> _Exercise materials_:
»»

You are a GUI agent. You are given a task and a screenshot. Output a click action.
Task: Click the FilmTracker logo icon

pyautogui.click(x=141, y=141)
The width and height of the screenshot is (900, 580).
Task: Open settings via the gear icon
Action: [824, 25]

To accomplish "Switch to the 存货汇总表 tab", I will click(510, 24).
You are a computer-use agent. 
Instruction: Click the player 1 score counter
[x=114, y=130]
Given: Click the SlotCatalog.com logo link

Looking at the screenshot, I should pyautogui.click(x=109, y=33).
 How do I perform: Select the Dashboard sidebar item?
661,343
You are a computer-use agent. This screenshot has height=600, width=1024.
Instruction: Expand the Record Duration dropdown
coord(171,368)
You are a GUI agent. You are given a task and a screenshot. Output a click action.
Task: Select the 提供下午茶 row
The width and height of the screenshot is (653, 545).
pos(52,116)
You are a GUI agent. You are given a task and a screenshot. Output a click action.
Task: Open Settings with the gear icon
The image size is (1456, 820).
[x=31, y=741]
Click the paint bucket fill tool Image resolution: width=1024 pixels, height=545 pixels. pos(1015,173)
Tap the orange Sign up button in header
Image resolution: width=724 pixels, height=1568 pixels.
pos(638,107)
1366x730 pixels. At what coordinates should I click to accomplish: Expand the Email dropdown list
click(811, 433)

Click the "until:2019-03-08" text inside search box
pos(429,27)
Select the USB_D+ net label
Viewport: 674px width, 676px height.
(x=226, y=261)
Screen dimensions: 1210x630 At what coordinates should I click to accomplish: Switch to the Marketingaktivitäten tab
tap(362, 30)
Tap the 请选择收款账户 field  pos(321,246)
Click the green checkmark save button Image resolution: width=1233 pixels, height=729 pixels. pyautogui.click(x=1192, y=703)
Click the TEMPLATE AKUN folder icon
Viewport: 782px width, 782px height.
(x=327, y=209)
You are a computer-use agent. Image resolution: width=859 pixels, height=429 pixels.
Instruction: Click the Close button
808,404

««

If a line in the records above contains the string "computer", copy that line out.

> _Solved exercise_:
You are a computer-use agent. 
You are a computer-use agent. This screenshot has height=600, width=1024.
You are a computer-use agent. Image resolution: width=859 pixels, height=429 pixels.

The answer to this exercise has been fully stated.